COMMENTARY: Unfortunately, as with most studies of NSAIDs, aspirin was not included in this research, so its potential risks are unknown. Furthermore, there are several other limitations to consider…

  • Reasons for NSAIDs being prescribed for the women were not reported, so it is possible that an underlying condition in some cases, rather than the analgesic itself, was a primary precipitating factor in miscarriage.

  • The authors concede that, while their study was large, it only covered about a third of pregnant women in Quebec during the data collection period; therefore, the outcomes might not be generalizable to the wider population.

  • While the database indicated filled prescriptions for NSAIDs, this did not necessarily reflect actual intake of the medications. The best the researchers could surmise was that the women took at least one dose; consequently, it is not known whether problems arise more with higher doses of NSAIDs and if occasional use would be acceptably safe.

  • As a matter of statistical probability, the researchers dutifully acknowledge that there is at least a 5% chance that any of their findings could be false due to random effects. However, the same could be said of any research in which P-values for determining statistical significance are set to ≤0.05 and 95% Confidence Intervals are calculated.

  • Another statistical point is that results are reported in this study as Odds Ratios, which can be somewhat misleading [as discussed in an UPDATE here]. For example, the relative risk of miscarriage for NSAIDs overall would be considerably less that the reported odds ratio of 2.43. Furthermore, data are not provided to calculate absolute risks associated with individual NSAIDs, which might be small, and this also precludes calculating the NNH (number-needed-to-harm) for each drug. So, the outcomes data are not as helpful for clinical application purposes as they could have been.

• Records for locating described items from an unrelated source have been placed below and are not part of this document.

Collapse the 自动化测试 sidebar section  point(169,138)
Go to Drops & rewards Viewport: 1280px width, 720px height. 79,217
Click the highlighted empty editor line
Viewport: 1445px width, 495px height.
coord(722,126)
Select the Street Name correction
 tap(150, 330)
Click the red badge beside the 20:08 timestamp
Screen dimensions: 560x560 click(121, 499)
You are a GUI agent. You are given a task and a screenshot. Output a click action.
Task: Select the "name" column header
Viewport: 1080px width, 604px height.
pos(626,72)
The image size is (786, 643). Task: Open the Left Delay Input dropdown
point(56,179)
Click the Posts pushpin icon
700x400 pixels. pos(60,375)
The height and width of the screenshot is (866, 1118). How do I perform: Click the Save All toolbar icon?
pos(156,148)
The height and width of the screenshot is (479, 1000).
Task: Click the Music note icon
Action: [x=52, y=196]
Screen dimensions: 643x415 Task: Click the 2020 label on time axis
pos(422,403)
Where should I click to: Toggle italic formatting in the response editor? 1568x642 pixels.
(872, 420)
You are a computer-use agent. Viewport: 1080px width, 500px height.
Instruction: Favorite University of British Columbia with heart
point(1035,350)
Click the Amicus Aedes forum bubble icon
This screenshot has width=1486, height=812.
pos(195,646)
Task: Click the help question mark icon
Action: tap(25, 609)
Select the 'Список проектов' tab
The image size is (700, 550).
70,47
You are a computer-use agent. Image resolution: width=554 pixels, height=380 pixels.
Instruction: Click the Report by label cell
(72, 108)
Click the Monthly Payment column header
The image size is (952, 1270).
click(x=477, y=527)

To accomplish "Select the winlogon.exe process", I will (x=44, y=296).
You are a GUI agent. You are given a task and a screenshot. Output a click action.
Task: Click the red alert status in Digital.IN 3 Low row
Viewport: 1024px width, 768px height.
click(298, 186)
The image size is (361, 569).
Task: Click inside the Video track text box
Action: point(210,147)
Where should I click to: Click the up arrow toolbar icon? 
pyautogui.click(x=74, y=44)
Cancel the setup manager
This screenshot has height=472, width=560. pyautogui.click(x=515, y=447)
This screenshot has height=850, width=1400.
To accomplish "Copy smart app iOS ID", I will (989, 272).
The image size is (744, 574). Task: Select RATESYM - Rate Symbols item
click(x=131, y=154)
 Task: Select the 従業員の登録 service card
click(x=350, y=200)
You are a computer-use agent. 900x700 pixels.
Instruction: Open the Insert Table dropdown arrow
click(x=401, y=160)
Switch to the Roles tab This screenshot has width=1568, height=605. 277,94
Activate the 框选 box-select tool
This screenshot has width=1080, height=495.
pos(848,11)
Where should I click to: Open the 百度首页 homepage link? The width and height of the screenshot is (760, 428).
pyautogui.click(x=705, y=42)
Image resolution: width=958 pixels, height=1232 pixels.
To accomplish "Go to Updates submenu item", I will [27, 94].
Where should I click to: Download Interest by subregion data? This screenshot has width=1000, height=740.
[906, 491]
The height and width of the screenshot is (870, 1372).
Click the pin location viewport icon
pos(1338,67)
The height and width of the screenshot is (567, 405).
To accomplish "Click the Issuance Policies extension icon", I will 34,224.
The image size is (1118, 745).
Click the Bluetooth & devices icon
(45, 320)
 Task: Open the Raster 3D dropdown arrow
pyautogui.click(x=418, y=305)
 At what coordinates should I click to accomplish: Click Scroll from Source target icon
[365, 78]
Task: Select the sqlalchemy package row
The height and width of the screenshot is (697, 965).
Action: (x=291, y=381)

All of this raises an important question: What are the safest analgesic choices for women during pregnancy?

From this research study it appears that rofecoxib incurs the lowest risk of miscarriage, but this drug was withdrawn from the market due to cardiac safety concerns. Bérard recommends acetaminophen, and at least one review [here] has affirmed the relative safety for the fetus of properly dosed, single-ingredient (but not combination) acetaminophen products during pregnancy. However, a large epidemiological study in Denmark [here] concluded that acetaminophen use during pregnancy significantly increased maternal risk of preeclampsia, chronic hypertension, pulmonary embolism, and deep vein thrombosis. Specific doses were not mentioned.

In an earlier UPDATE [here], we described a large, population-based, case-control investigation in the United States that found an association between maternal use of opioid analgesics during early pregnancy and certain uncommon birth defects, including some types of congenital heart malformations that are important contributors to infant morbidity and mortality. However, the researchers also acknowledged that the absolute risks of these defects occurring for any individual woman and her baby are relatively quite small. In this regard, oxycodone and meperidine demonstrated the lowest risks.

As with all other medications, rarely, if ever, are pregnant women deliberately included in clinical trials of analgesics. So most of the current evidence is based on retrospective assessments of databases that often have limitations or deficiencies. It seems that more definitive research and guidelines are still needed regarding the safest analgesics and their dosages during pregnancy. Meanwhile, practitioners will need to weight relative risks-benefits on a case-by-case basis, as they probably have done all along.

REFERENCE: Nakhai-Pour HR, Broy P, Sheehy O, Bérard A. Use of nonaspirin nonsteroidal anti-inflammatory drugs during pregnancy and the risk of spontaneous abortion. CMAJ. 2011(Oct);183:1713-1720 [PDF here].